Date: Thursday, September 23, 2021
Time: 6:30 am (EDT)
Location (Virtual): https://bluejeans.com/746169224/5701

John Lambert
Ph.D. Student in Computer Science
School of Interactive Computing, College of Computing

Georgia Institute of Technology


Dr. James Hays (Co-Advisor), School of Interactive Computing, Georgia Institute of Technology

Dr. Frank Dellaert (Co-Advisor), School of Interactive Computing, Georgia Institute of Technology

Dr. Zsolt Kira, School of Interactive Computing, Georgia Institute of Technology

Dr. Cedric Pradalier, School of Interactive Computing, Georgia Institute of Technology, Lorraine

Dr. Simon Lucey, Australian Institute for Machine Learning, University of Adelaide


Mapping the world is the key to making spatial artificial intelligence a reality in our near future. Spatial AI, or embodied intelligence that allows robots to operate autonomously in 3D space, enables safety-critical awareness of a robot's surroundings. However, current methods for building and validating geometric maps are limited by their high computational runtimes and lack of spatial completeness under sparse views. Likewise, current methods for creating and verifying semantic maps are also limited, especially by their inaccuracy in out-of-domain environments, and inability to recognize when real-world changes have rendered a map out-of-date. 

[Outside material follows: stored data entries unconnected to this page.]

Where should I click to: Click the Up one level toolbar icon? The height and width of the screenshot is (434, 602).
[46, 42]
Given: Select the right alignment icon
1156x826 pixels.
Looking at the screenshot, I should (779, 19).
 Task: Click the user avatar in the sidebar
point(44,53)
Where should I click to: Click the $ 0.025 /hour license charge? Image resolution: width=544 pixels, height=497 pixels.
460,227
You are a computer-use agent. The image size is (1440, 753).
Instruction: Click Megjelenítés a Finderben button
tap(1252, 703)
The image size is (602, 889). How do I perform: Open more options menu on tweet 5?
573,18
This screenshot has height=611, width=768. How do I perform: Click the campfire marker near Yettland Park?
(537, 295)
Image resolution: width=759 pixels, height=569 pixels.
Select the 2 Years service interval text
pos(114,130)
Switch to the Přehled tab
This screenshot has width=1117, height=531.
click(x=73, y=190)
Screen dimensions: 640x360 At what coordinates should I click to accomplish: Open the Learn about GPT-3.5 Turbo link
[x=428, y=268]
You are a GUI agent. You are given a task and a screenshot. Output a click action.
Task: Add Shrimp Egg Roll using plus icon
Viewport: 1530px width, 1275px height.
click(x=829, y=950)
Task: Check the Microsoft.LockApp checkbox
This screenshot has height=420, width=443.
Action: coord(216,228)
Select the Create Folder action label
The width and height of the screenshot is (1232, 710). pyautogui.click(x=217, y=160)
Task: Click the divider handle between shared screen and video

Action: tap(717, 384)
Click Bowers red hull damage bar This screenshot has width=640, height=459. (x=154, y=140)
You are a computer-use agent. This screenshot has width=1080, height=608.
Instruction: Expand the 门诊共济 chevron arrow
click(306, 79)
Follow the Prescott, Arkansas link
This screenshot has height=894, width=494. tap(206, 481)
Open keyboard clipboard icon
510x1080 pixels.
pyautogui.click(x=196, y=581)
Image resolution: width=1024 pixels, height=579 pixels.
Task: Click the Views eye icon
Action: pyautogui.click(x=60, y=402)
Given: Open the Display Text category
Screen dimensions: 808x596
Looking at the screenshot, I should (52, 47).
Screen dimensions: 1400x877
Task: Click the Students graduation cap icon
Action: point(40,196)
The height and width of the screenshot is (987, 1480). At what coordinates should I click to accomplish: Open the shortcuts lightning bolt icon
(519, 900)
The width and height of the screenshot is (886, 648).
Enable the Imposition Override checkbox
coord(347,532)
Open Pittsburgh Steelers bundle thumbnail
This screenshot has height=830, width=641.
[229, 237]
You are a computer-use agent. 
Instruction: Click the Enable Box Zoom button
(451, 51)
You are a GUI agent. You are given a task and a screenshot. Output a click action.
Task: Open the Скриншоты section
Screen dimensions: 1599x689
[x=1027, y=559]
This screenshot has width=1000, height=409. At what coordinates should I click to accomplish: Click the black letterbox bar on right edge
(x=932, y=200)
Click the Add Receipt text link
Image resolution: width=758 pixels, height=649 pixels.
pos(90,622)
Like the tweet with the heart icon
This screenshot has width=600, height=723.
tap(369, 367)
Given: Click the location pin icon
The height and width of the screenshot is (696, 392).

This dissertation research introduces new algorithms for building and validating geometric and semantic maps using deep learning, with three original contributions. First, I introduce a new deep-learning based algorithm that enables creating complete and accurate 2d geometric maps of indoor environments under wide camera baselines with little overlap. Second, I introduce a deep-learning based system for global structure from motion (SfM), alleviating the high levels of noise that have plagued the accuracy of global SfM techniques for years and led to a reliance upon slow, incremental SfM algorithms. Finally, I introduce new algorithms for building accurate semantic maps with a single model in multiple, highly diverse domains, and for accurately detecting real world changes that render portions of these high-definition (HD) maps obsolete. Along the way, in order to satisfy the demands of these data-driven, deep learning approaches, I contribute 3 large-scale datasets towards solving these problems -- the Argoverse Datasets, the MSeg Dataset, and the Trust but Verify (TbV) Dataset.